To avoid lots of cumbersome notation, we write $$ \mathbb Z/n\mathbb Z =: C_n $$ in the following.
Regarding simplicity, you're right. $C_n$ is simple iff $n$ is prime. A somewhat more detailed explanation could be as follows.
According to the definition, $C_n$ is simple iff it has no non-trivial proper subgroups. Now, the correspondence between subgroups of $C_n$ and divisors of $n$ is well known. From this, we see that indeed $C_n$ is simple iff $n$ is prime.
On to semisimplicity.

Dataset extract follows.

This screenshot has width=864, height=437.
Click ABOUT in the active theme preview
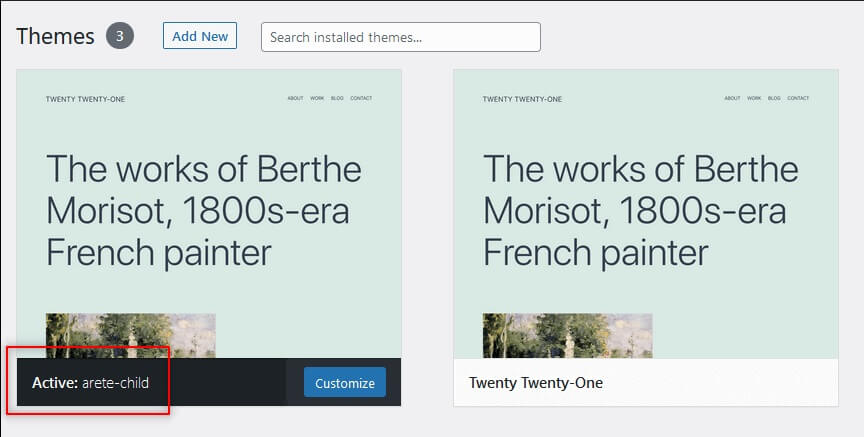[x=295, y=98]
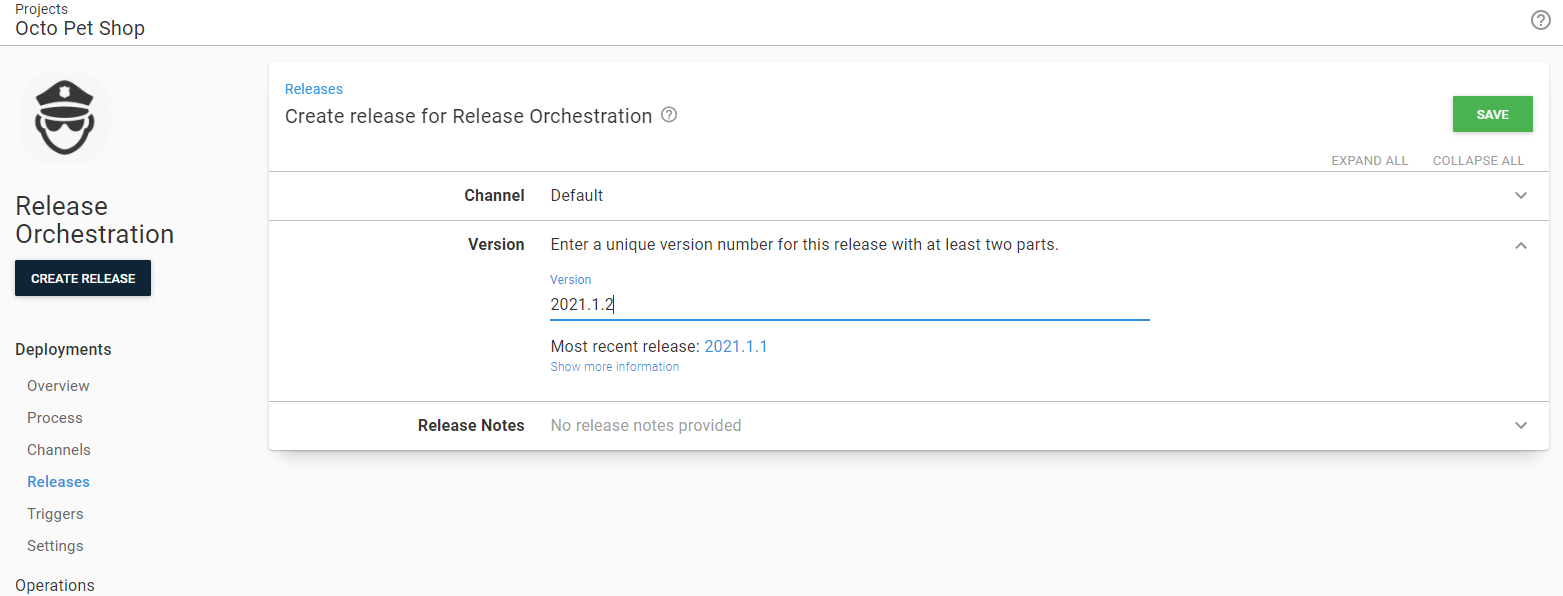
Task: Select Releases in the sidebar
Action: tap(58, 481)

Let's assume that $C_n$ is semisimple. Then we get from our characterization of simplicity that
$$
C_n \simeq C_{r_1}\oplus\cdots\oplus C_{r_k} =: D
$$
with $k$ appropriate primes $r_j.$ Consider the (unique) prime factorization of $n,$
$$
N = p_1^{e_1}\cdots p_m^{e_m}
$$
with pairwise different primes $p_j$ and exponents $e_j\in\mathbb N.$ Comparing sizes of $C$ and $D$ (and using the uniqueness of prime factorization in $\mathbb Z$), we find that we must have
$$
D = (C_{p_1})^{e_1}\oplus\cdots\oplus(C_{p_m})^{e_m}.
$$
Otherwise, $C$ and $D$ won't have the same size. From this representation of $D$, we see that the order of any $x\in D$ is at most
$$
p_1\cdots p_m =: h
$$
(indeed, there are elements of order exactly $h$).

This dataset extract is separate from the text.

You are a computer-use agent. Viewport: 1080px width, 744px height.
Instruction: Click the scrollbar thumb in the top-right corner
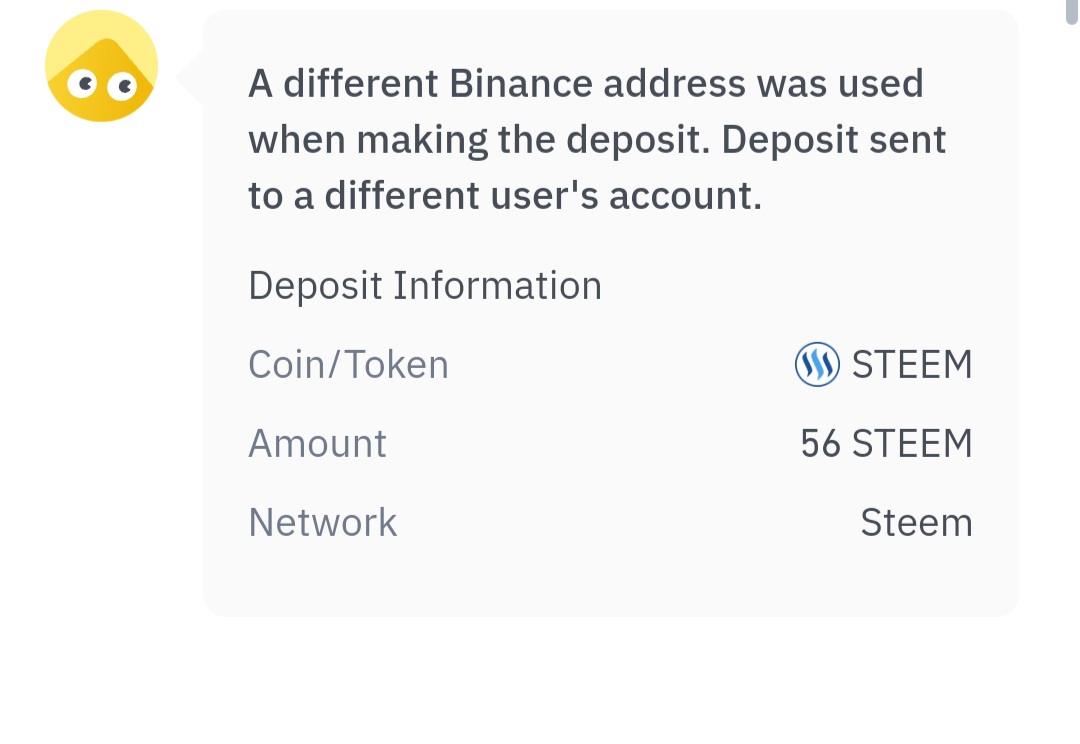pyautogui.click(x=1072, y=10)
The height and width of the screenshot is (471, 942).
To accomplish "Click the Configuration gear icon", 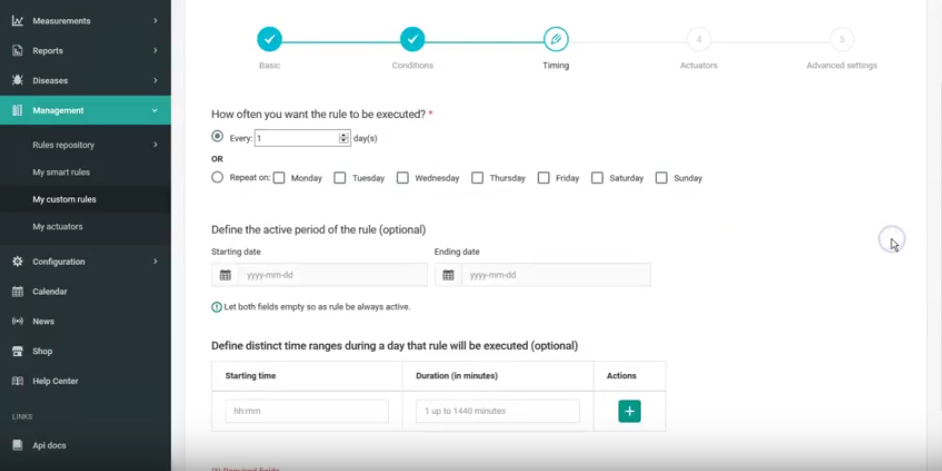I will [x=17, y=261].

Now, assume that $n$ is not square-free, i.e.
$$
\exists i\in\{1,\ldots,m\}:e_i > 1.
$$
Then we have
$$
h < n.
$$
Now, since $C_n,$ being cyclic, contains an element of order $n,$ but $D$ does not, we see that $C_n \simeq D$ can't hold, and $C_n$ isn't semisimple. We have reached a contradiction. So we have shown
$$
n\ not\ square-free \Rightarrow C_n\ not\ semisimple.
$$
Next, assume that $n$ is square-free, i.e.
$$
n = p_1\cdots p_m
$$
(all exponents are $1$). Then we get from the fundamental theorem of finite abelian groups, or alternatively from the Chinese remainder theorem,
$$
C_n \simeq C_{p_1}\oplus\cdots\oplus C_{p_m}.
$$
Here, the r.h.s. is semisimple according to our characterization of simplicity. So we have shown
$$
n\ square-free \Rightarrow C_n\ semisimple.
$$
All in all, we have shown $$ n\ square-free \Leftrightarrow C_n\ semisimple, $$ which is a nice characterization of semisimplicity.